She hitches her breath, the fall of her hair brushing his fingers, and he skims lips against her skin again. Teasing the same spot in the same fashion nets him the same sound and he grins. It's not often that he can elicit such a response in her, not often he can push her to this point, not often that they have time like this, but a storm rages outside and not even the wolf may hunt tonight.
Tonight is a time to retreat to their tiny cabin upon the edge of the Forest that has become their home. When he can prepare the venison that they hunted earlier that day, when the scent of snow hung heavy on the wind and they recognized the promise of a storm just beyond the horizon, and she can sit beside him as he works, cleaning their weapons and crafting new arrows to sit in the quiver she weaved from the harvest's leavings.
The cabin is a small thing, close quarters, and they brush against each other as they work. The touches are fleeting, almost forbidden, and carry a promise as potent as any storm. He prepares the stew, serves it, and coaxes her away from her arrows to eat just a few bites.

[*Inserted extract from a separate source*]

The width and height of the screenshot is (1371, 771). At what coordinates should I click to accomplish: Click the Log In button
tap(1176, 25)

"The Wolf will not allow you weakness," he reminds, quoting her own words at her and making her laugh with the memory of it. "The storm has given us time."

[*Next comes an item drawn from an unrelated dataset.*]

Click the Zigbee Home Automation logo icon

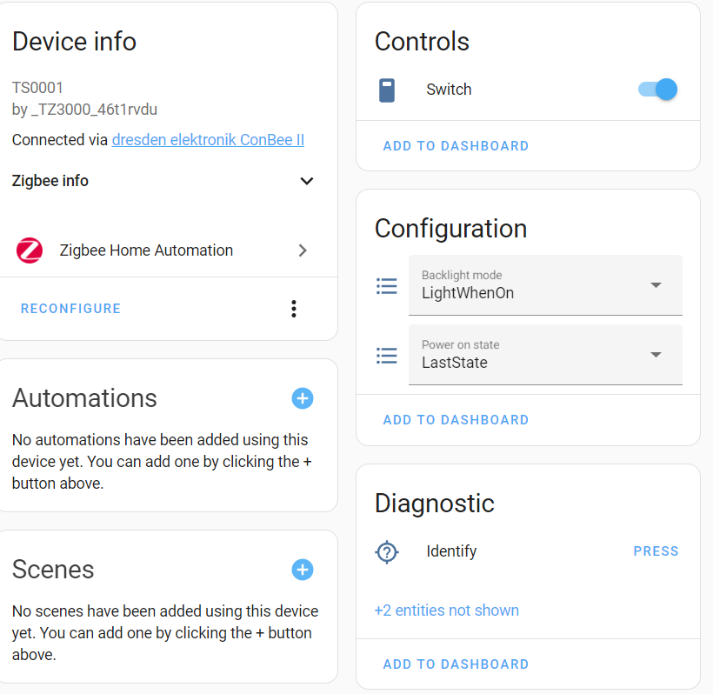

Winter is a gift to the Forest and the village where once both viewed it as a curse. Now the Wolf must be cautious, his track is easily followed, and he will not venture so close to the path. They all have time.
Red, therefore, has time to rest, take sustenance, and even take her pleasure in her Huntsman's touch. It is a freedom she so rarely indulges in and that he pines for. Before winter's first brush, when the Forest is clear and free of snow, she is single-minded. Meals are an afterthought, rest is fleeting, the needs of her body ignored, and he is always relieved to feel the first touch of snow against his face.
It is a chance to breathe.
He watches her eat the stew, tentatively at first, as if forgetting the skill by which he can prepare their meals, then with vigor as the taste reminds her. "It's good," she says, reaching for her cup and laughing when she catches the look in his eye. "I'd forgotten."
He tries to stifle his laughter, but doesn't entirely succeed. The storm rages outside, but he notices barely any of it as she shakes her head, smiling still. "You wait for this, don't you?"
He's waited a lifetime, but she knows that so well as he. She was there after all. "Slow down," he says, instead, rising to refill her bowl. "The storm will watch over the Forest tonight. No one will venture out in this madness."
She hums an answer, her hair glowing red in the lamplight, and stretches her arms above her. Her fingertips, calloused from hours of work, brush his forearm as he passes and he resists the temptation of the teasing touch.
They both eat second and third helpings of the stew. They linger over the coffee, curled beside the fire, until the fleeting press of her hand on his arm or his fingertips on her hair is too much. Then Red rises and bids her Huntsman to follow.
He banks the fire and joins her in their bed. There he can press himself along her curves, against softness and muscle, and indulge himself in the beauty of her form and all its scars.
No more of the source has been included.